_What you should do:_
Search through the entries for the word "Telegram" and copy every line that has it.

_Records for the task:_
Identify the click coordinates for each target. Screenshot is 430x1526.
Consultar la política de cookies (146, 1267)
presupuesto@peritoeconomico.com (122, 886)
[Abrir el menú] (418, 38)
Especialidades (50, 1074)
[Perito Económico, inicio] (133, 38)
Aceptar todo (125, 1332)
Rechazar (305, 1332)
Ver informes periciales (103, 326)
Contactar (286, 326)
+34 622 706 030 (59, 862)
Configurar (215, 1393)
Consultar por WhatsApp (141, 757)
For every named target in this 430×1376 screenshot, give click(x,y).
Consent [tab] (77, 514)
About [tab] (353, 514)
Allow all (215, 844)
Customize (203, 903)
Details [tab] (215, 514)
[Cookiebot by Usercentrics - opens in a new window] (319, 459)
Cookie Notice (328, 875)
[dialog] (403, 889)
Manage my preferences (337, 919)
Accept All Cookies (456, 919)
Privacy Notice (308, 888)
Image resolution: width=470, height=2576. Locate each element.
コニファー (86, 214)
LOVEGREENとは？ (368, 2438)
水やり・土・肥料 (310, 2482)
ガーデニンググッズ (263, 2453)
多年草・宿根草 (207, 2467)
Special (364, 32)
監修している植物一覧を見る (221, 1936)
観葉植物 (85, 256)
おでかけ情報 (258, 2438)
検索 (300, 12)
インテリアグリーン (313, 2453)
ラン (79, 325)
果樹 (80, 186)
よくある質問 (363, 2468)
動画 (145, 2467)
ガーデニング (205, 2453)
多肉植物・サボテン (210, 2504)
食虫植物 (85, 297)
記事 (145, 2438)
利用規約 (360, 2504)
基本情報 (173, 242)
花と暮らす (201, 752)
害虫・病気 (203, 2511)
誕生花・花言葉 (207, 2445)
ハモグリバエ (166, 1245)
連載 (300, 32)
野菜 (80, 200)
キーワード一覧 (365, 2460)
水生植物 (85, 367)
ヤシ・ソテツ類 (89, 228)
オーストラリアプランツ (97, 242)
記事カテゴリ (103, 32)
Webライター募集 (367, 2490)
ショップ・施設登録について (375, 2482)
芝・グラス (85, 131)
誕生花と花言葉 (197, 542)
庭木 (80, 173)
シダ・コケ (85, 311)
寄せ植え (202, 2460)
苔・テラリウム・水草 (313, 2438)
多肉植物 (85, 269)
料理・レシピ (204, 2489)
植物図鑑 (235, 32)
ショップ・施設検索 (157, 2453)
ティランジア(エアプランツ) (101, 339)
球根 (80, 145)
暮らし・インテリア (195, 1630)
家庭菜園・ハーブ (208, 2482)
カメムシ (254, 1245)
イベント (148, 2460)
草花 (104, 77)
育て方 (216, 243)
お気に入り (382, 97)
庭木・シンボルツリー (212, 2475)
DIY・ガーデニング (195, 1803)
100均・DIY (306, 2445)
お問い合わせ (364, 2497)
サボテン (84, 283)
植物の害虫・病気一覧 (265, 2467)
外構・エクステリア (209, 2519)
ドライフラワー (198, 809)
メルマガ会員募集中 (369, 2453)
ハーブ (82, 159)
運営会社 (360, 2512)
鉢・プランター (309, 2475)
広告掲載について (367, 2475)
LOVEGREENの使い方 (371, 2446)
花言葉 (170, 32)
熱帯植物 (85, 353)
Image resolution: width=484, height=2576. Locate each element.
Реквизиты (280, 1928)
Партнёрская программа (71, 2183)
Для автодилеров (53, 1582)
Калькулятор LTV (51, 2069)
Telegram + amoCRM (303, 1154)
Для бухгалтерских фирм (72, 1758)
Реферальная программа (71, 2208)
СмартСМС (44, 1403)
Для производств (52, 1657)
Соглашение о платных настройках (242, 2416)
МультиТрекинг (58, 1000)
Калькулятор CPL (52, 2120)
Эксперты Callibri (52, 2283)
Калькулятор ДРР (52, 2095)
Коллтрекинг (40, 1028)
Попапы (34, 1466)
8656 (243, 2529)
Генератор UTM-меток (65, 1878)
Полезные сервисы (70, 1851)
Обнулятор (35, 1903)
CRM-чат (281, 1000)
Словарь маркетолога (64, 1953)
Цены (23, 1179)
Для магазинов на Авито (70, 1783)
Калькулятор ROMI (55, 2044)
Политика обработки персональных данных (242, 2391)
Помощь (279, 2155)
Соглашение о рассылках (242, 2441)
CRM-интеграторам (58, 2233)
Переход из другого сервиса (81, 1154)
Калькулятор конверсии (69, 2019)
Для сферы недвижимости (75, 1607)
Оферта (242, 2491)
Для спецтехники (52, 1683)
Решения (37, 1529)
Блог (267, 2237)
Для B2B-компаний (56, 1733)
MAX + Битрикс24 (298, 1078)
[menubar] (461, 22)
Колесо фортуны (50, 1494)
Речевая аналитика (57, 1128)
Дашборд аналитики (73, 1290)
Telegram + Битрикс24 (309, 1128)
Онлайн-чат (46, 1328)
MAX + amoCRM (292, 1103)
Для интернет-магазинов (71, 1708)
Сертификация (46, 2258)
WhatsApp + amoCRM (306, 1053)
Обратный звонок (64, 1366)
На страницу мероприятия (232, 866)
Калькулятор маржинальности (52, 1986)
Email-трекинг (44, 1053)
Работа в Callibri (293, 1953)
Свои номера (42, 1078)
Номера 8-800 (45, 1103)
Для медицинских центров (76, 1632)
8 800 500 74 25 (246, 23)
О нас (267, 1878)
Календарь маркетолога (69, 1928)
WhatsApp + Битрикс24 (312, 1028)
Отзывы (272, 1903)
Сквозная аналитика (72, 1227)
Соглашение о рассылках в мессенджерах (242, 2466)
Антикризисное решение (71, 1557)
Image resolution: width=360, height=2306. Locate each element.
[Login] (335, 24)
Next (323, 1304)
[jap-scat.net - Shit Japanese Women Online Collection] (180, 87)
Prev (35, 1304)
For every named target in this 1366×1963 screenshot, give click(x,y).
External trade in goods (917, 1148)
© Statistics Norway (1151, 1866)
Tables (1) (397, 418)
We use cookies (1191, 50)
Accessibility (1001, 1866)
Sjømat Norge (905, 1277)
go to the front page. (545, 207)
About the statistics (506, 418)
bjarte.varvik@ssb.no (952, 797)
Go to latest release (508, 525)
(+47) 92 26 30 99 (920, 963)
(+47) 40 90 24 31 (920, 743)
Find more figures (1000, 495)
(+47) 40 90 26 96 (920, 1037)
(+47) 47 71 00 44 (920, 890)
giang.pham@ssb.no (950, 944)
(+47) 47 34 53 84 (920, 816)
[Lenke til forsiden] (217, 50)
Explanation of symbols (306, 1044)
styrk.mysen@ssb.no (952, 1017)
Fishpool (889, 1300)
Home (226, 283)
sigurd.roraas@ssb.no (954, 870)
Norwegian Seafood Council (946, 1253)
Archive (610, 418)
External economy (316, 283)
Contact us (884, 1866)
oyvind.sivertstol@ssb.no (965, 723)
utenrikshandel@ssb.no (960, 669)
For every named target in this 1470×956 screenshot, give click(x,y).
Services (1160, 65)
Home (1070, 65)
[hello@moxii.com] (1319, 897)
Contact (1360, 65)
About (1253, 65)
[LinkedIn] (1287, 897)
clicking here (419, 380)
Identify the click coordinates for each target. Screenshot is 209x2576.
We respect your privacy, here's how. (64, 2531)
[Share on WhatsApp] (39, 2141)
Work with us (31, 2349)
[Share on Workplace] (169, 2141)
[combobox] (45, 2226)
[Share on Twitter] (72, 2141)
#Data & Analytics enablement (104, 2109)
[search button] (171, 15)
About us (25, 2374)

_Response to this exercise:_
Telegram + amoCRM (303, 1154)
Telegram + Битрикс24 (309, 1128)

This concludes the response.